Regional-scale multiple reference stations for carrier phase-based GPS positioning: A correction generation algorithm
© The Society of Geomagnetism and Earth, Planetary and Space Sciences (SGEPSS); The Seismological Society of Japan; The Volcanological Society of Japan; The Geodetic Society of Japan; The Japanese Society for Planetary Sciences. 2000
Received: 6 January 2000
Accepted: 7 August 2000
Published: 24 June 2014
Continuously operating GPS networks have been used for many years in support of: (a) geodetic goals such as the determination of crustal motion on a variety of spatial scales, and (b) to provide pseudo-range corrections for Wide Area DGPS (WADGPS) implementations.
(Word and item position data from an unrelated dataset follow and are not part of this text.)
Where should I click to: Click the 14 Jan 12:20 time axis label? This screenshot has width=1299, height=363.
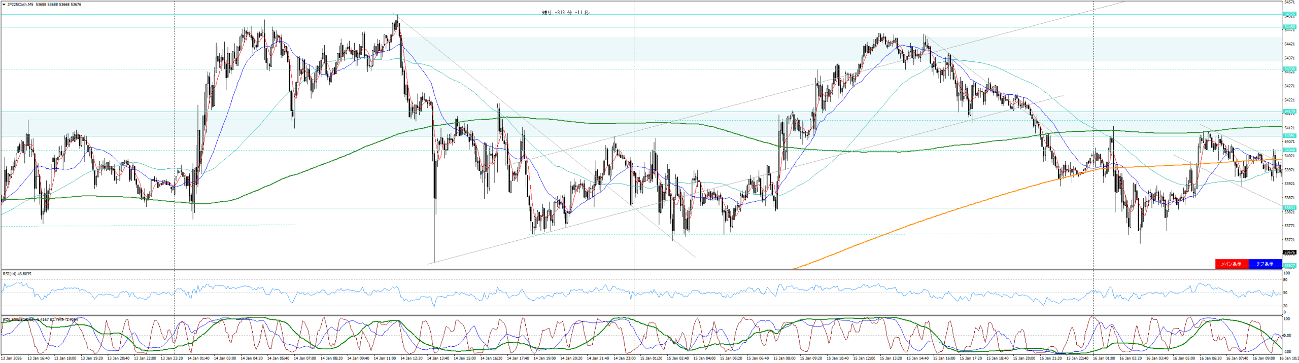pos(411,358)
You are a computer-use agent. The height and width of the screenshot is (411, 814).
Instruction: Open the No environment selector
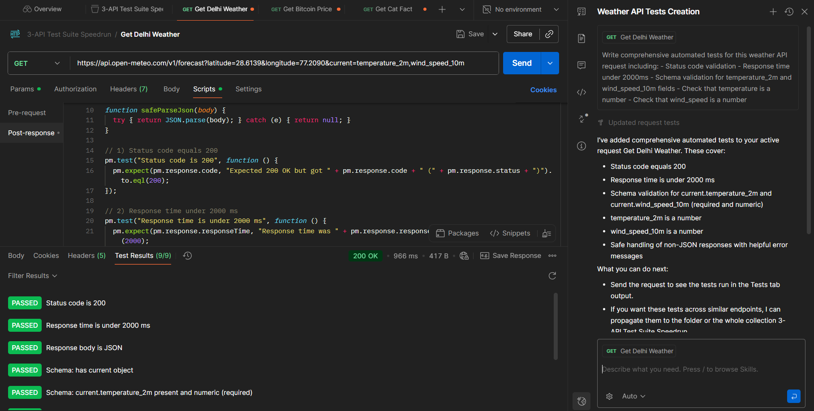pos(521,9)
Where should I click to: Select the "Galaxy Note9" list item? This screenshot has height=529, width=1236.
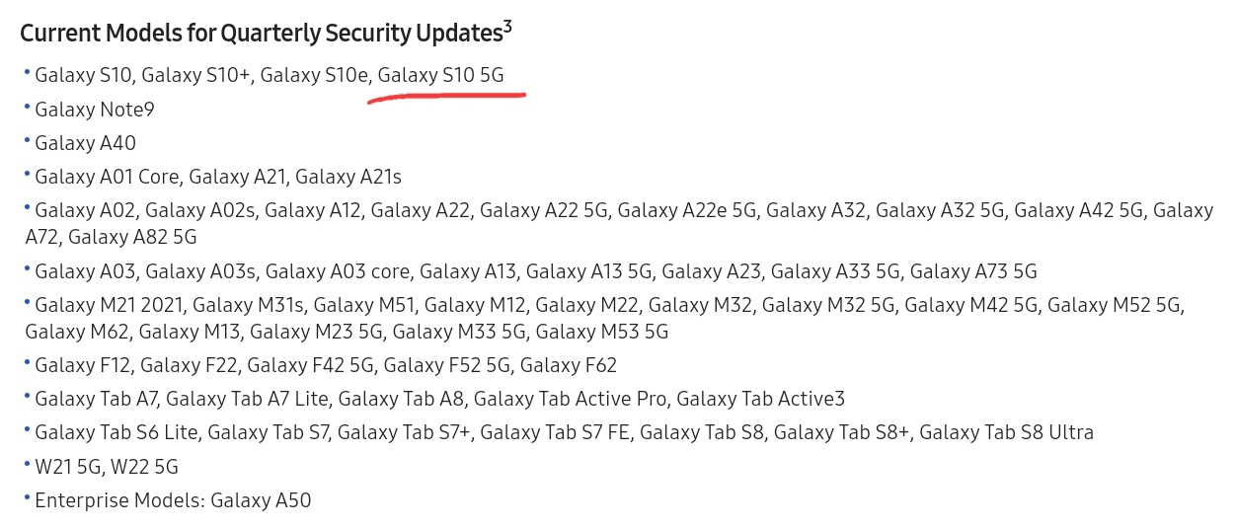coord(95,110)
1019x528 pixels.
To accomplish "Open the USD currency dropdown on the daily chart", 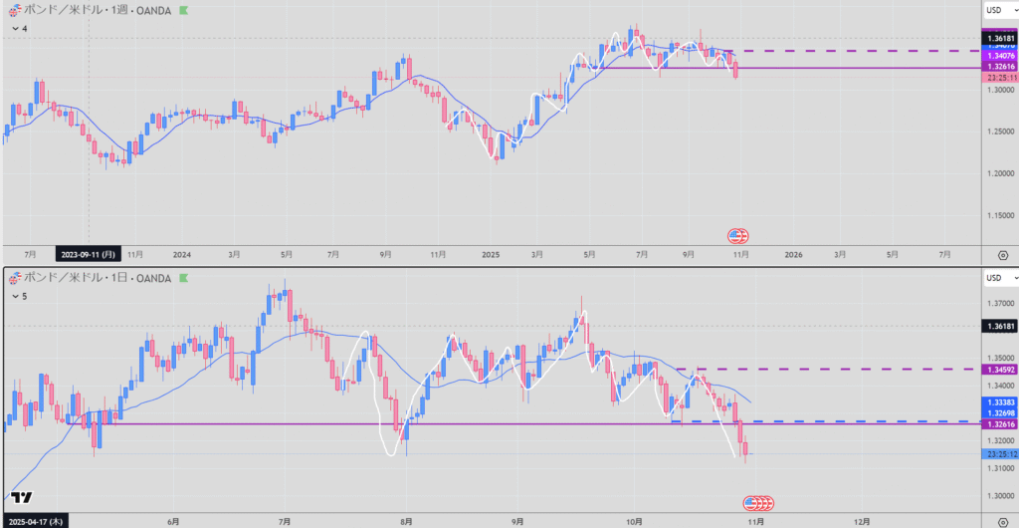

Recently, regional-scale GPS permanent networks have been developed for multi-functional uses, including to support centimetre-accuracy, medium-range, carrier phase-based GPS positioning for surveying or precise navigation applications. In such an implementation the generation of carrier phase correction messages in a manner analogous to WADGPS requires that the integer ambiguities between GPS reference stations be fixed in real-time. Although the ambiguities could be resolved at the beginning of operation the challenge remains: how to recover an integer ambiguity if a cycle slip or data gap occurs, or if a new satellite rises? In this paper, the linear data combination algorithm that has been used is described, and the issue of “ambiguity recovery” techniques for data correction generation purposes is addressed. Three strategies are suggested: (1) using an “ambiguity recovery” technique if the data gap is shorter than a minute or so; (2) re-determining the integer ambiguities using an ionospheric correction derived from the tracking to other satellites when a new satellite rises, or after a long period of data loss, and; (3) re-determining the integer ambiguities with the aid of data corrections generated on previous days. Several 7-day continuous data sets were used for algorithm testing. The corrections can be generated from multiple reference stations in the post-processing mode and then used for comparison purposes with the simulated real-time processing mode using the proposed algorithm. Results confirm that the proposed algorithm can provide reliable carrier phase data corrections for centimetre-accuracy, real-time GPS positioning.